Methylenetetrahydrofolate reductase genotype, vitamin B12, and folate influence plasma homocysteine in hemodialysis patients.

Abstract Hyperhomocysteinemia, a well-recognized cardiovascular risk factor, is frequent in hemodialysis (HD) patients. A common polymorphism in the 5,10-methylenetetrahydrofolate reductase (MTHFR) gene, C→T substitution at nucleotide 677, is associated with homocysteine (Hcy) level elevation. We examined whether three factors involved in the methionine cycle could influence plasma Hcy concentrations in HD patients: MTHFR polymorphism; vitamin B 12 , an essential cofactor; and folate, the substrate.
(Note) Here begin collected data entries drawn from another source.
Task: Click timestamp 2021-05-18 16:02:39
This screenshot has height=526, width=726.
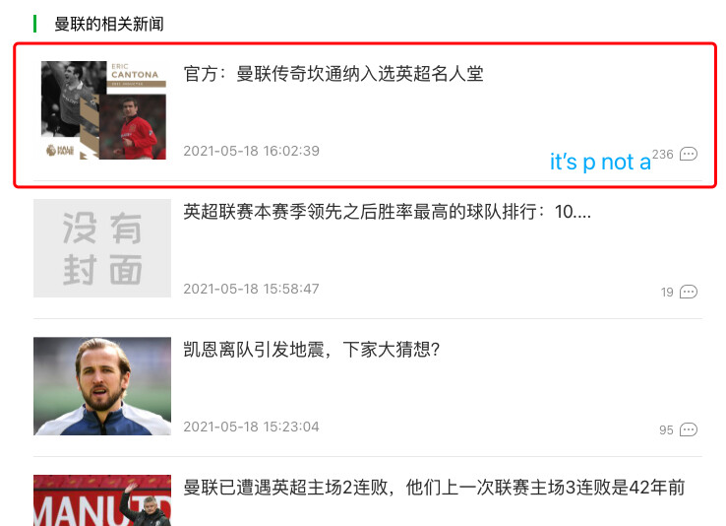Action: pyautogui.click(x=252, y=151)
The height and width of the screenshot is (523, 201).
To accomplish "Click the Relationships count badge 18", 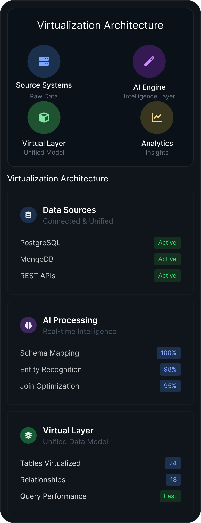I will 173,480.
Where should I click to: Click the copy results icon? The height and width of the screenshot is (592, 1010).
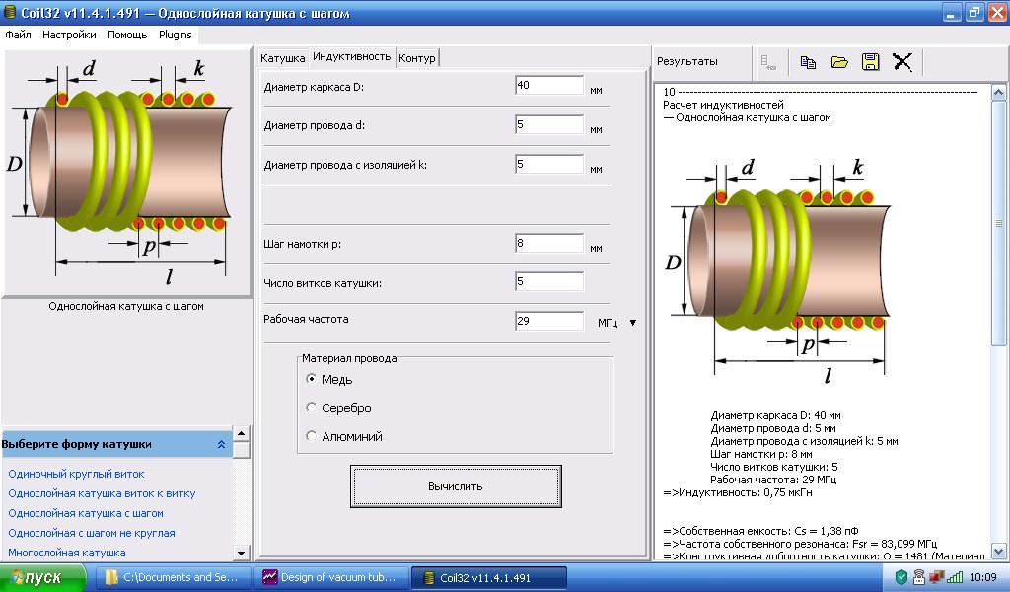coord(808,62)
In a cross-sectional study, serum vitamin B 12 , folate, and plasma Hcy were measured and MTHFR genotyping was performed in 534 HD patients. Effects of MTHFR genotypes, vitamin B 12 , and folate on plasma Hcy levels were examined in 450 HD patients not administered vitamin B 12 or folate. To examine the effect of vitamin B 12 on plasma Hcy concentrations, we compared plasma Hcy concentrations in HD patients with and without vitamin B 12 supplementation. To examine whether functional vitamin B 12 deficiency exists even in HD patients with normal vitamin B 12 concentrations, 15 HD patients (serum vitamin B 12 concentrations, 250 to 2,100 pg/mL) were treated with vitamin B 12 (mecobalamin, 1.5 mg/d) for 8 weeks. Serum concentrations of methylmalonic acid (MMA) and vitamin B 12 were measured. Hcy levels were higher and folate levels were lower in patients with the TT and CT genotypes compared with patients with the CC genotype. Analysis of covariance to determine independent predictors of high Hcy levels identified low serum vitamin B 12 and folate levels and high albumin (Alb) levels in CC-genotype patients, low folate levels and high Alb levels in CT-genotype patients, and low folate levels in TT-genotype patients. Plasma Hcy levels were lower in CC- and CT-genotype patients with vitamin B 12 supplementation than in those without supplementation. Vitamin B 12 supplementation for 8 weeks significantly reduced MMA concentrations in HD patients with normal serum vitamin B 12 concentrations. These results indicate that MTHFR genotype influences the correlation of Hcy level with vitamin B 12 and folate levels in HD patients. Functional vitamin B 12 deficiency may exist, even in HD patients with normal vitamin B 12 concentrations. The efficacy of vitamin B 12 and folate supplementation on plasma Hcy levels may depend on MTHFR genotype. © 2002 by the National Kidney Foundation, Inc.